In The Studio: Alice Channer, artist

'I was never any good at making things when I was in college'

Alice Channer peers into a box and says: "I am bringing 18 fingers up to Wakefield, a couple of extras if I need them." These are some of the materials of the large installation to be constructed in the lofty galleries of the Hepworth Wakefield. Casts of Channer's fingers were stretched using three-dimensional technology, and in one instance are slotted into a low aluminium structure.

Channer, born in Oxford in 1977 and a recent graduate of the Royal College of Art and Goldsmiths, says: "The Royal College has this amazing technology. That is why I went there – because I knew they had it and it would be like a playground." The MA she took was also important for creating the web of contacts that helped her move on from being a student to a practising artist.

One tutor, Elizabeth Price, last year's winner of the Turner Prize, suggested she join with a group of artists including David Batchelor and Charles Avery, in securing her second studio, in Hackney close to Broadway Market.

The space here is bright and although not overly large has a good vibe – separated into two spaces, one for storage and one for thinking.

Here she has her sound system that plays non-stop when she is in the studio, and a view of a striking urban landscape, featuring several gas meters in the process of being dismantled. Channer works alone, but uses many different fabricators, who, she says, "are my assistants".

Channer, whose practice compresses objects into a flat surface, creates new environments that question the idea of three-dimensional sculpture, challenging the viewer with its awkward connections. Much of her work is exploring and manipulating objects. A shiny group of stones sits upon her desk. They are made from rubble she collected from outside of the studio. Covered in aluminium foil they become transformed into extra-terrestrial .

She traces her use of fabrics back to her mother. Large flags, printed with silk-screened images of synthetic hair, bedecked with what she tells me are blobs of chewing gum, hang from the ceiling, swaying lightly in the breeze. "My mum was always making things or sewing things; that was my first experience in how the world could be made.

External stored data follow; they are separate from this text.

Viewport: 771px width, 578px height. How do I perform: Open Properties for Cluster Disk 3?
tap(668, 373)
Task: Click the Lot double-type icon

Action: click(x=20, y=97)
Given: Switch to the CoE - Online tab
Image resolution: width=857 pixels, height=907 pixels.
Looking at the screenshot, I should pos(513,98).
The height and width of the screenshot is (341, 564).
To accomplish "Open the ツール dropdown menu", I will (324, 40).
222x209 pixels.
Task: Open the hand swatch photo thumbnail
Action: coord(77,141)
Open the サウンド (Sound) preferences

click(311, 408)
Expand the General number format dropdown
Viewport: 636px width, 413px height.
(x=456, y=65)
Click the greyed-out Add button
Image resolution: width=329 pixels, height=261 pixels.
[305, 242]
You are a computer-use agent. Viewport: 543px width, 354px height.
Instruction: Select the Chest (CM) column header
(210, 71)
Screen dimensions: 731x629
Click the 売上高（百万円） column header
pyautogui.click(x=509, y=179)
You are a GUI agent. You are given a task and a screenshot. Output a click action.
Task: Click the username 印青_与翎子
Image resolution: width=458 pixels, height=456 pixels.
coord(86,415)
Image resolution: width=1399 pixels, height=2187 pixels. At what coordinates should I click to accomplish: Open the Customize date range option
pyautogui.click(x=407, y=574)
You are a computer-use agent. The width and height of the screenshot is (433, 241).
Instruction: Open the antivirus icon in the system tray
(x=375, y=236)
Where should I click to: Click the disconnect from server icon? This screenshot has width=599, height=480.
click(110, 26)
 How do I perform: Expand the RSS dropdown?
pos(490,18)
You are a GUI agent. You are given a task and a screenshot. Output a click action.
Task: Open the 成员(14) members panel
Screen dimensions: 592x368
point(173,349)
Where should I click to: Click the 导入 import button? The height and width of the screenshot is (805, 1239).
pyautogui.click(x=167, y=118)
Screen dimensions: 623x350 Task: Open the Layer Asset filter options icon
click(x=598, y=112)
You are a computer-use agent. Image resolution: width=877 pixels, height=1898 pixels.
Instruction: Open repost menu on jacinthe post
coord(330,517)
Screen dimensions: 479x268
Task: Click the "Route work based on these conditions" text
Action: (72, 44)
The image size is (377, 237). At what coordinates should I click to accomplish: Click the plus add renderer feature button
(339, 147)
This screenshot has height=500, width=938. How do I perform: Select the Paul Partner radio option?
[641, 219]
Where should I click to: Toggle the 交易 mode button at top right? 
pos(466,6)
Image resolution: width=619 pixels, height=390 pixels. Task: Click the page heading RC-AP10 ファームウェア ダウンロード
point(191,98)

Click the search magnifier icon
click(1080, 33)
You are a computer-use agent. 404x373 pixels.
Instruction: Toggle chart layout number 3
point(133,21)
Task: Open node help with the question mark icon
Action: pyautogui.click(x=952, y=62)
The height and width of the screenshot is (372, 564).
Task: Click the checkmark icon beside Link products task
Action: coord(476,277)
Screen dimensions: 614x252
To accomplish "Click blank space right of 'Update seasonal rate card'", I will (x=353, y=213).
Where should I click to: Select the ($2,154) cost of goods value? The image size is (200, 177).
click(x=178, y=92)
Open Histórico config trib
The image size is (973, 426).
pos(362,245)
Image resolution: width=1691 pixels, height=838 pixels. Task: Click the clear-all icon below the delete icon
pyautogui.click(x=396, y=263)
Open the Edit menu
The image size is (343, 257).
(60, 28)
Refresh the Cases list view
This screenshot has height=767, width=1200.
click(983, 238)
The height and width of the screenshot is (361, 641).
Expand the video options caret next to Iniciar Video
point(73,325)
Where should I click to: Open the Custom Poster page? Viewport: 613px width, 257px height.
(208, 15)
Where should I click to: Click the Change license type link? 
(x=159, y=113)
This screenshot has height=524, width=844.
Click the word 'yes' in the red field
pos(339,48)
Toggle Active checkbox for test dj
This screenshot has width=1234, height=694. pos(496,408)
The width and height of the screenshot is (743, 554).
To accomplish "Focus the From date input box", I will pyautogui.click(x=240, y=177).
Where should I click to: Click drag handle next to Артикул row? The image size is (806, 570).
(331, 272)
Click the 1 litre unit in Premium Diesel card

I did not have a father who was an architect: I had a mother who was a seamstress."

Exploring materials is expensive, and Channer again relies on the old network of the Royal College. Using its three-dimensional printer, she managed to make her stretched fingers. "I was never any good at making things when I was in college, the assistants would laugh at me, but that is not the point – it's not how well you make it." She nods at two shoulder-height aluminium works, shiny and flat on one side. "I made the casts for these from wax, I like the flatness of them. It is wrong and awkward but art is often like that."